Our project repository has the following structure:

  • .env: Environment variables file containing sensitive information (e.g., API keys). This file is not version-controlled.
  • .env.example: Example environment variables file to guide users in setting up their own environment.
  • .gitignore: File specifying patterns to be ignored by Git (e.g., .env file).
  • career_guidance_agent.py: Python script defining the Career Guidance Agent model and functionality.
  • main.py: Main script to run the application.
  • notes_agent.py: Python script defining the Notes Agent model and functionality.
  • questions_agent.py: Python script defining the Questions Agent model and functionality.
  • server.py: Python script defining the FastAPI server.
  • test_agent.py: Python script containing test code.
  • utils.py: Python script containing utility functions used in the project.
  • Demo-Videos: Folder containing demo videos, including Main.Py-Demo.mp4.

How to Run It

To run the application, follow these steps:

  1. Set Up Virtual Environment: Create a virtual environment to isolate project dependencies.
    python -m venv venv
  2. Activate Virtual Environment: Activate the virtual environment.
    • On Windows:
      venv\Scripts\activate
    • On Unix or MacOS:
      source venv/bin/activate
  3. Install Requirements: Install the required packages from the requirements.txt file.
    pip install -r requirements.txt
  4. Run the Main File: Execute the main.py file to start the application.
    python main.py

In the main.py file, we create a bureau of agents using the Bureau class from the uagents module. The Bureau class manages a collection of agents and orchestrates their execution.

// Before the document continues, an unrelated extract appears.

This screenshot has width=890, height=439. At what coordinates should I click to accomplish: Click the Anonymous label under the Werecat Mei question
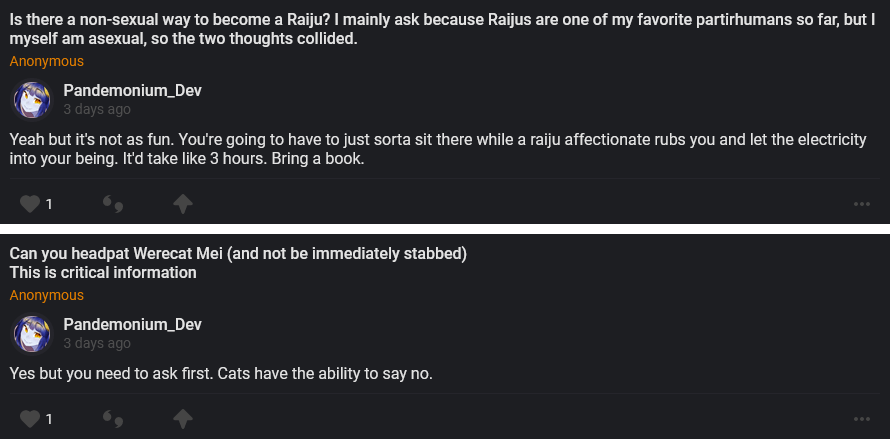click(x=47, y=296)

The bureau will handle the coordination and execution of the agents, allowing them to interact with each other and perform their designated tasks. This setup ensures seamless integration and operation of the agents within the system.

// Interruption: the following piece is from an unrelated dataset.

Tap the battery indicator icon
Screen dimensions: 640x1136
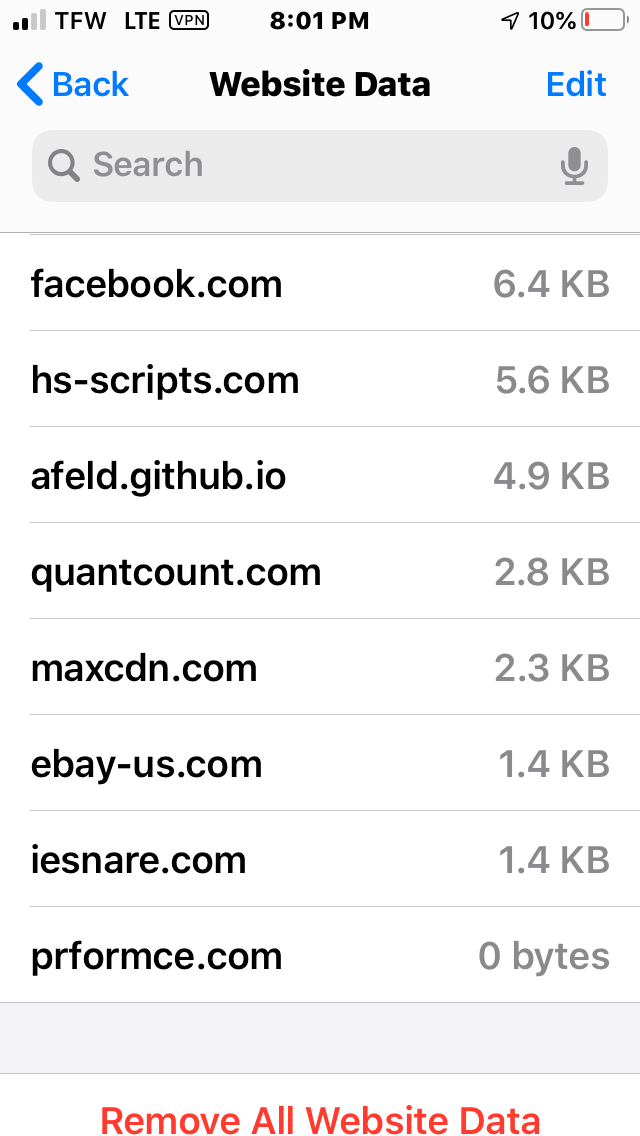point(604,20)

Additionally, you can run the FastAPI server to expose the agents' functionalities via HTTP endpoints:

  1. Run the Server File: Execute the server.py file to start the FastAPI server.
    uvicorn server:app --reload

You can then use Postman or any other HTTP client to interact with the API as described in the FastAPI Server section.

That's it! You should now have the project up and running, ready to assist students with their academic needs and career aspirations. Enjoy exploring the functionality of our intelligent agents!

Demo Videos

The Demo-Videos folder contains demonstration videos showcasing various aspects of the project. These videos provide a visual guide to help you understand how to use and interact with the application. The following videos are available:

  • Main.Py-Demo.mp4: This video walks through the process of running the main file and interacting with the agents.

  • FastAPI-Server-Demo.mp4: This video provides a comprehensive guide on how to run the FastAPI server. It shows how to start the server, make POST requests using Postman, and interact with the different endpoints corresponding to the Notes Agent, Questions Agent, and Career Guidance Agent.

These videos are intended to help you get started quickly and effectively with our intelligent agents and FastAPI server.